## WHAT IS NEEDED
Write out the lines from the one containing "Image resolution: width=1200" to the one containing "x-tick-label: 14 is", both included, exactly as they stand in the records below.

## EXTRACTED RECORDS
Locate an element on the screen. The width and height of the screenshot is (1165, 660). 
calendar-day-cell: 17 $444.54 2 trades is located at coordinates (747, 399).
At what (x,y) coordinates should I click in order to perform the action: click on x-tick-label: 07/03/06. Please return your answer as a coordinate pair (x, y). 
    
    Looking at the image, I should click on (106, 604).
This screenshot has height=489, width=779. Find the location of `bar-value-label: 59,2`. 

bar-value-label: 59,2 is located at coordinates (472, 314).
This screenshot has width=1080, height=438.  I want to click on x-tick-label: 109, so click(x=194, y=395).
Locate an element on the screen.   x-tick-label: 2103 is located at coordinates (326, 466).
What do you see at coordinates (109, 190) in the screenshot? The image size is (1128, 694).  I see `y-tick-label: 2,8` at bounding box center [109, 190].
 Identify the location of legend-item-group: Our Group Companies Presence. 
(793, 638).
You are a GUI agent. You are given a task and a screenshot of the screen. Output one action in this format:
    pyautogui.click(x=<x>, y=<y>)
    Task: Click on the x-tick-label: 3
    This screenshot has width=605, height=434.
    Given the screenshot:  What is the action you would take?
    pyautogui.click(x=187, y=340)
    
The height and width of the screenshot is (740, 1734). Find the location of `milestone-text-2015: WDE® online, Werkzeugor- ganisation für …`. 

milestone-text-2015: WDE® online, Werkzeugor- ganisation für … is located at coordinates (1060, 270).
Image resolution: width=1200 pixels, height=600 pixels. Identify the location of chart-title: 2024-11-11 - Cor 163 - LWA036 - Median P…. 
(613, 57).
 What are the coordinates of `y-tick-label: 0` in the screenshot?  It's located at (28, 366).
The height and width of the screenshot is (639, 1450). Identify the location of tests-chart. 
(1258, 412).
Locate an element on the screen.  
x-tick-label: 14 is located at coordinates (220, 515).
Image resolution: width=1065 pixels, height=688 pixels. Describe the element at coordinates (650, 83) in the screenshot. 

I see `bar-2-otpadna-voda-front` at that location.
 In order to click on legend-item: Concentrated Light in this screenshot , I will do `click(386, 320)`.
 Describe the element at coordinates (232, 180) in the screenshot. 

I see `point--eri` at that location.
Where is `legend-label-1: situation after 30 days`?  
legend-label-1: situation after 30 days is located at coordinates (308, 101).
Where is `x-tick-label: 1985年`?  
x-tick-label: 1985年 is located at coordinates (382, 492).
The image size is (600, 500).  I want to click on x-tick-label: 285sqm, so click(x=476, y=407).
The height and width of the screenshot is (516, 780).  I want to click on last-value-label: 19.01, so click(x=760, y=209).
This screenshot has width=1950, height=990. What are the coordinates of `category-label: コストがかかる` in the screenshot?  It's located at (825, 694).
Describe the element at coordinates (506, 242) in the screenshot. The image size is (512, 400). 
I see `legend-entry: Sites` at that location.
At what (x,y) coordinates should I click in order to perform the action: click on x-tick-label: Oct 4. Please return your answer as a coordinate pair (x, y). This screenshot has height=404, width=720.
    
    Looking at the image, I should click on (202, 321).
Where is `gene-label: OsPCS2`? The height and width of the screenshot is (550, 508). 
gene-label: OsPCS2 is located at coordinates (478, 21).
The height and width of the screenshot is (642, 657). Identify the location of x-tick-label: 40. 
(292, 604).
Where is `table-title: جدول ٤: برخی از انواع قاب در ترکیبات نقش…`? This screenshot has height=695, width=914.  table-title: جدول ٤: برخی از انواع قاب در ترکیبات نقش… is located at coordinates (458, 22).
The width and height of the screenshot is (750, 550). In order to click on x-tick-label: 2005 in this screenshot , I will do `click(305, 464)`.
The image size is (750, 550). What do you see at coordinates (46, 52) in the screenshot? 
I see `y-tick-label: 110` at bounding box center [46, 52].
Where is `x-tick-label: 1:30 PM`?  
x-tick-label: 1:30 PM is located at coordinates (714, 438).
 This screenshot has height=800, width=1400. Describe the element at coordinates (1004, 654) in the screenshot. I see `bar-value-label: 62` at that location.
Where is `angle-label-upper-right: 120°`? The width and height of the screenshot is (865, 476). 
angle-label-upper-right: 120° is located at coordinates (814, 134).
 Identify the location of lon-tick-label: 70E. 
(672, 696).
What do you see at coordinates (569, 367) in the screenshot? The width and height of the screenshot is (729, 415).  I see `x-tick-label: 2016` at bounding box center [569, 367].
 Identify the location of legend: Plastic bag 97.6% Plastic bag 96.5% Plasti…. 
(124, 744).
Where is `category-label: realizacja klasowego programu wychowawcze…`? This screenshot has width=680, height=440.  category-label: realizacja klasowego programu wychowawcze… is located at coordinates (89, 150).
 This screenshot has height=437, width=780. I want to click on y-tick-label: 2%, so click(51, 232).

## RESULT BELOW
Image resolution: width=1200 pixels, height=600 pixels. Identify the location of chart-title: 2024-11-11 - Cor 163 - LWA036 - Median P…. 
(613, 57).
 What are the coordinates of `y-tick-label: 0` in the screenshot?  It's located at (28, 366).
The height and width of the screenshot is (639, 1450). Identify the location of tests-chart. 
(1258, 412).
Locate an element on the screen.  
x-tick-label: 14 is located at coordinates (220, 515).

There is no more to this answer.